» Directions
Express the lines of the listing, from the first line through the line containing "Click the 1996" (both included), as a Markdown table with the columns Row and Line, leaving out blank lines.

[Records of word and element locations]

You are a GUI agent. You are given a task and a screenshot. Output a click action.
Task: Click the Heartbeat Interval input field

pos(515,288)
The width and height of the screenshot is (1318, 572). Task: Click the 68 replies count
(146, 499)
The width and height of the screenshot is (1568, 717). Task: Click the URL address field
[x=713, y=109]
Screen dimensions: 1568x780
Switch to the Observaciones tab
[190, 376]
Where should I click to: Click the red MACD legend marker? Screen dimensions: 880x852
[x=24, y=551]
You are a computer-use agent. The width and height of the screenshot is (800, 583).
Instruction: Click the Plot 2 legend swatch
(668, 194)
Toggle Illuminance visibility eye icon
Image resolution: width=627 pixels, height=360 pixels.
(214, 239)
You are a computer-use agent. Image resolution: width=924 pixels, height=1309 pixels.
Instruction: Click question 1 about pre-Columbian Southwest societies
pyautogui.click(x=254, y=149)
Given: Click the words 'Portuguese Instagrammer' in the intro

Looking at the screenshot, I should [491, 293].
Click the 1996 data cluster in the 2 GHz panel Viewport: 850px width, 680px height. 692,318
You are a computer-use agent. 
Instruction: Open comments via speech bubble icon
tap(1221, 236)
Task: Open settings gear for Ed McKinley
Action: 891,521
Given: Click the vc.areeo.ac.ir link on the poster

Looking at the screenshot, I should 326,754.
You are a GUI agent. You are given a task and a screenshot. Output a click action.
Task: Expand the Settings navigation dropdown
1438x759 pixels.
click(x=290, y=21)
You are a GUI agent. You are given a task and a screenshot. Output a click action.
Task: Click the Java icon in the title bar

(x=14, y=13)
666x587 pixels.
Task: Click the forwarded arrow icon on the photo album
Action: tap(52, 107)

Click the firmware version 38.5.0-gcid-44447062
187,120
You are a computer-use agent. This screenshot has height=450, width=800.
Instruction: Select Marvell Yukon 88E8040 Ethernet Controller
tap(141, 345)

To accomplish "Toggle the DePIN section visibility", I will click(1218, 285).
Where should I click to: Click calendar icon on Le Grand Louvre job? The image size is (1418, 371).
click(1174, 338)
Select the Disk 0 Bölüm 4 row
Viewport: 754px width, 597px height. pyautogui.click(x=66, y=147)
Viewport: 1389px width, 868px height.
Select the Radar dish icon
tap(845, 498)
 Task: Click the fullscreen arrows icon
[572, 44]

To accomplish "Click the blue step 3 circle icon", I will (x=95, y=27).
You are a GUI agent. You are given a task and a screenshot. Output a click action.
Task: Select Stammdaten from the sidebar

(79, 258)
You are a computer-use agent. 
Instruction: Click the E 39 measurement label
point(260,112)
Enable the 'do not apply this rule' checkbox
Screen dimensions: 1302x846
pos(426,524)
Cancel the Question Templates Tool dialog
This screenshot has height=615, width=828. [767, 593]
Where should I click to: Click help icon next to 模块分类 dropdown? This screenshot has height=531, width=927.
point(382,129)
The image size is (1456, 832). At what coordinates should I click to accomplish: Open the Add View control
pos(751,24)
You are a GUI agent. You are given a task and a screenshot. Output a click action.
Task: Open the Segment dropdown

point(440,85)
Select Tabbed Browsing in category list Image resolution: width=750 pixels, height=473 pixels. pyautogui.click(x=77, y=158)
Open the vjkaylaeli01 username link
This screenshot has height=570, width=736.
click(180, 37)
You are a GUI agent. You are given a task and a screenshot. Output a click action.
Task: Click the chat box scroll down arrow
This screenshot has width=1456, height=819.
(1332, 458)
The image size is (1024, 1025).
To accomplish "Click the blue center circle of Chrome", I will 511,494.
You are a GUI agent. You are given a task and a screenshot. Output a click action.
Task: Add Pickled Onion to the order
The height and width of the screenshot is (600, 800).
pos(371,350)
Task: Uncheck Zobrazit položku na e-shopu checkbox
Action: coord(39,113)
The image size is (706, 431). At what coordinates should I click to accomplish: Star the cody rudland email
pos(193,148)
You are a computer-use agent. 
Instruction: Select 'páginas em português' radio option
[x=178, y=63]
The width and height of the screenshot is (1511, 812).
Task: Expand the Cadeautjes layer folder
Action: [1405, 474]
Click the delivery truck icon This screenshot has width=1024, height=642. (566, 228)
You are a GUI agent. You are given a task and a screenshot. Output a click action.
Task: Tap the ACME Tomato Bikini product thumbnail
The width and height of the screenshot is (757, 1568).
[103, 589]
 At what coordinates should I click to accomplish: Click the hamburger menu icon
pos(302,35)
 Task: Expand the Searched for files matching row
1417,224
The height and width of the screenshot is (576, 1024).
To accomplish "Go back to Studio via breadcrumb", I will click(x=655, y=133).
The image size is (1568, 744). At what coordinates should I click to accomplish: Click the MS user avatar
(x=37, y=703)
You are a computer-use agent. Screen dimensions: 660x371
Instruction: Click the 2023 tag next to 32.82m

» Written answer
| Row | Line |
|---|---|
| 1 | You are a GUI agent. You are given a task and a screenshot. Output a click action. |
| 2 | Task: Click the Heartbeat Interval input field |
| 3 | pos(515,288) |
| 4 | The width and height of the screenshot is (1318, 572). Task: Click the 68 replies count |
| 5 | (146, 499) |
| 6 | The width and height of the screenshot is (1568, 717). Task: Click the URL address field |
| 7 | [x=713, y=109] |
| 8 | Screen dimensions: 1568x780 |
| 9 | Switch to the Observaciones tab |
| 10 | [190, 376] |
| 11 | Where should I click to: Click the red MACD legend marker? Screen dimensions: 880x852 |
| 12 | [x=24, y=551] |
| 13 | You are a computer-use agent. The width and height of the screenshot is (800, 583). |
| 14 | Instruction: Click the Plot 2 legend swatch |
| 15 | (668, 194) |
| 16 | Toggle Illuminance visibility eye icon |
| 17 | Image resolution: width=627 pixels, height=360 pixels. |
| 18 | (214, 239) |
| 19 | You are a computer-use agent. Image resolution: width=924 pixels, height=1309 pixels. |
| 20 | Instruction: Click question 1 about pre-Columbian Southwest societies |
| 21 | pyautogui.click(x=254, y=149) |
| 22 | Given: Click the words 'Portuguese Instagrammer' in the intro |
| 23 | Looking at the screenshot, I should [491, 293]. |
| 24 | Click the 1996 data cluster in the 2 GHz panel Viewport: 850px width, 680px height. 692,318 |